Carcosa describes the alien technology of the world in the style of Jack Kirby style art. So the players in 17th Century Europe have suits of armor in the style of the image above.
The Lamplighters also hired in workers to clean out the mess left over from the thousands of undead in the Turning Tower, as well as fortifying and repairing the compound as a whole.
Now, in the Session #22 recap I noted that I thought once the Players had found Graupher’s ship they would be heading off to the world of the Qelong Valley to find the Aakom they needed to free their friends who became trapped in Null Space while exploring the ancient Duvan’Ku catacombs under Munich. (It’s a long story… but if you read all the entries you’ll get the details. I realized I can’t keep recapping everything in every recap. It’ll just take too long! Short version: They need to go the Qelong Valley in an alternate dimension, recover the Aakom leaking from a cylinder that is poisoning the valley, travel to Carcosa using The World Stone, get to and enter the Spatial Transference Void in the city of Carcosa which will let them enter Null Space, rescue their friends, and use the Aakom to escape Null Space and return to earth!)

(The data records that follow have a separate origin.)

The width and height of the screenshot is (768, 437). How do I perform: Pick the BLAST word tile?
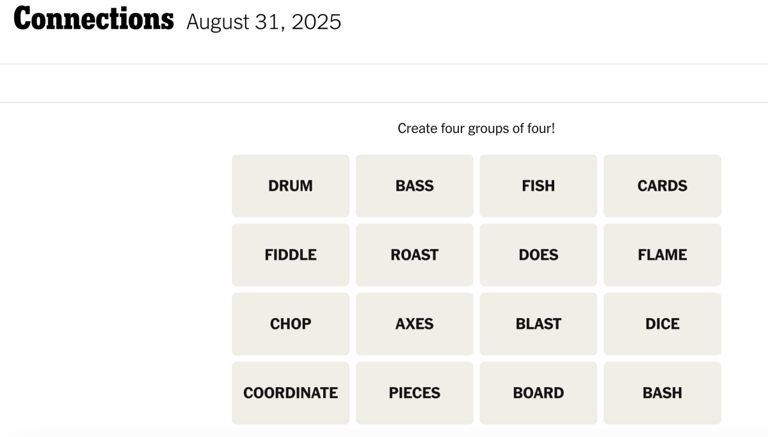click(538, 324)
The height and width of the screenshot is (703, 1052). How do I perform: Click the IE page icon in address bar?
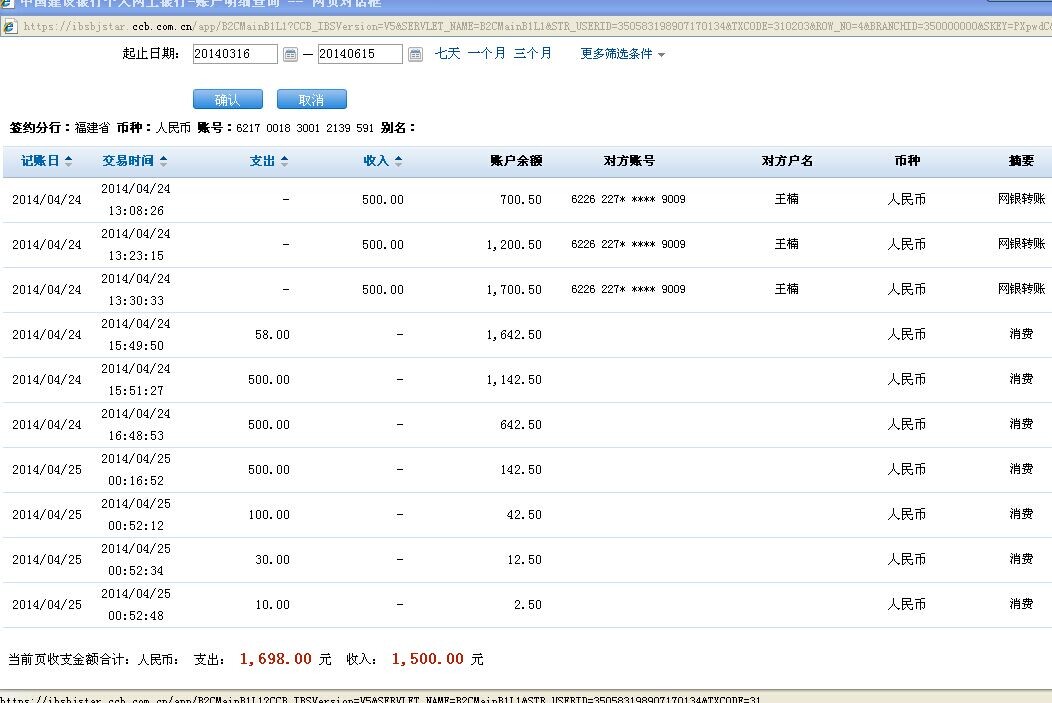(x=9, y=27)
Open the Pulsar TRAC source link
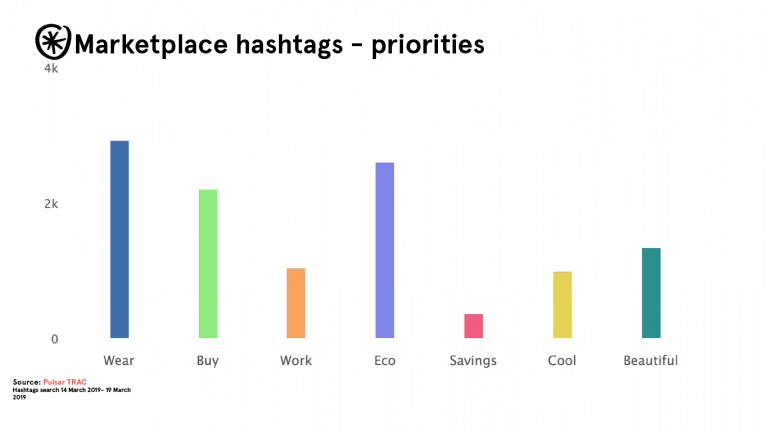Image resolution: width=768 pixels, height=432 pixels. pos(66,382)
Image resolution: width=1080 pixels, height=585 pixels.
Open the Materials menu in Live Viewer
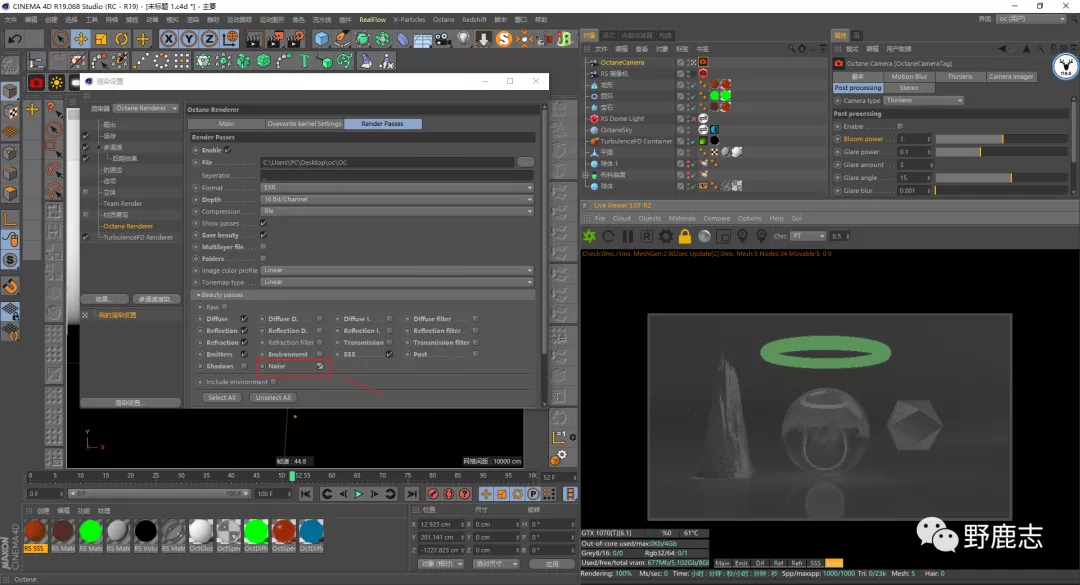tap(681, 218)
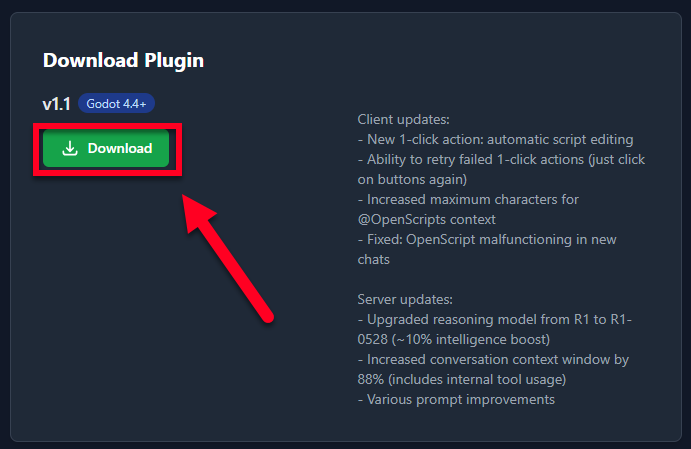Click the download arrow icon in green button

pyautogui.click(x=70, y=148)
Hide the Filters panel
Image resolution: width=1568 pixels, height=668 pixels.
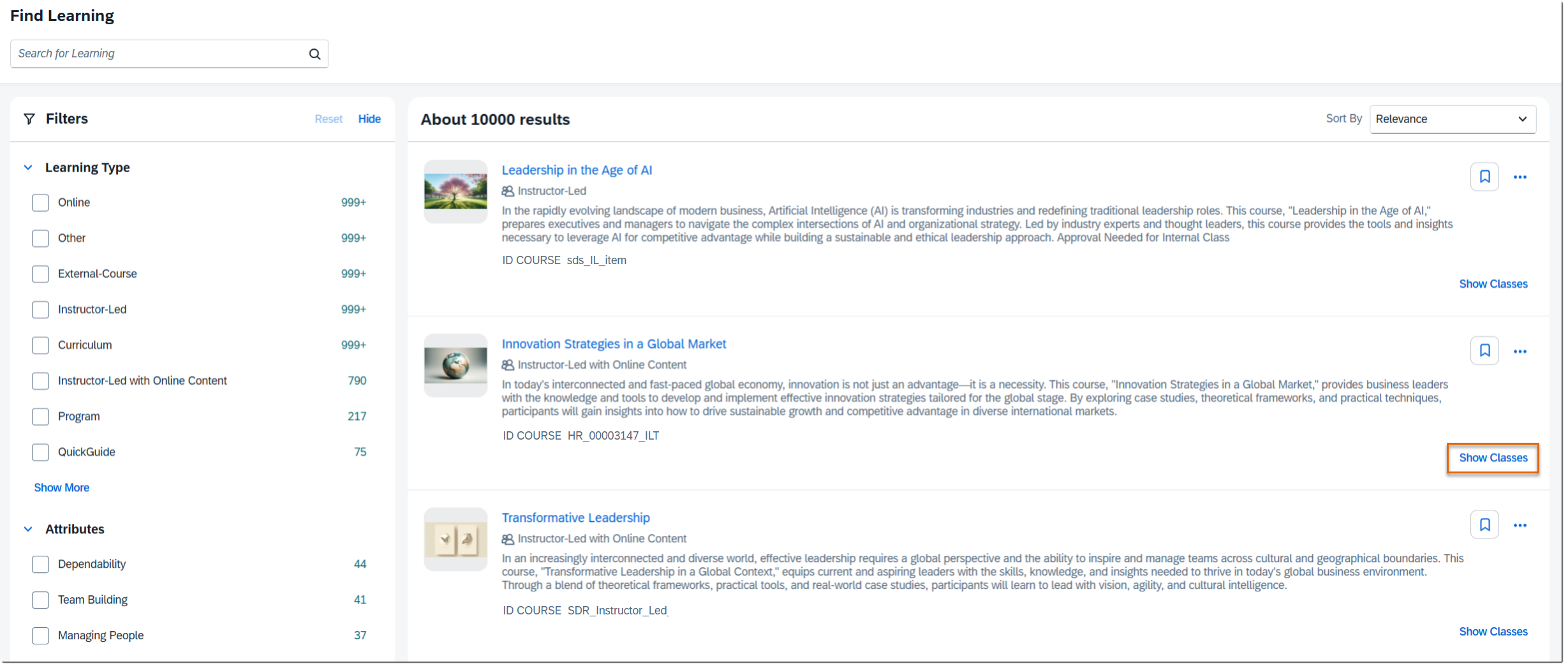[x=369, y=119]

Instead, they decided to return to Bergenzel and clean it out once and for all. Okay, I thought, and then next week Qelong!
But no. After experimenting and cleaning up the keep they decided that since some of the spider cult members of Bergenzel had fled the town, the most likely place they would have gone to would be the Insect Cult located north of Karlstadt. They didn’t know about the Insect Cult, really, but months earlier they had found a map of Europe on the inside of a dead knight’s flesh marked with:
- the death symbol of the Duvan’Ku which marked the temple from Death Frost Doom
- an insect symbol which marked the Insect Cult from Better Than Any Man
The Players had decided back in the seventh session that they would be traveling to the bug mark on the map. You might recall that I prepped for Better Than Any Man, the Player Characters stopped in Munich while traveling north to Karlstadt, found out rumors of ancient Duvan’Ku catacombs under the streets of Munich, researched further, and stumbled intoThe God That Crawls. (Which I had moved from England to Munich.) In doing all this they promptly forgot about heading to Karlstadt, my prep was scrapped and they entered a terrific module that took us three sessions to clear out.
More things happened and their focus turned completely from the events to the north and they headed west in an effort to find an adventurer rumored to have a ship that could travel to different worlds so they could go rescue their friends trapped in Null Space. (Again, the recaps keep looping around. In part it is because I have remember for myself how all this stuff went down!)
The point is: Once they Players had declared they were going to Karlstadt I started the countdown that is a core element of Better Than Any Man. The Swedish Army was going to sweep down from Denmark across the Holy Roman empire whether the Player Characters went north or not… because it started and it was up to them to get back up there in time to find all sorts of treasures and adventures or not.
Well, they never went back. And the catalogue of events listed in Better Than Any Man took place as described over the ten days of the adventure–even if the Player Characters were not there to participate in the adventure!
The Players, of course, knew nothing about any of this. Nor did their characters who had spent that last two months in shrines and catacombs built by the Duvan’Ku or traveling through the time-distorted swamps of Bergenzel. By the time they headed back to Munich to see the treasures they had recovered they heard about the onslaught of the Swedish King but did not realize that the adventure that had been waiting for them had been wiped out. (I try to be honest about how the world is moving forward around the Player Characters, whether the Players are aware of it or not. This was one of those times!)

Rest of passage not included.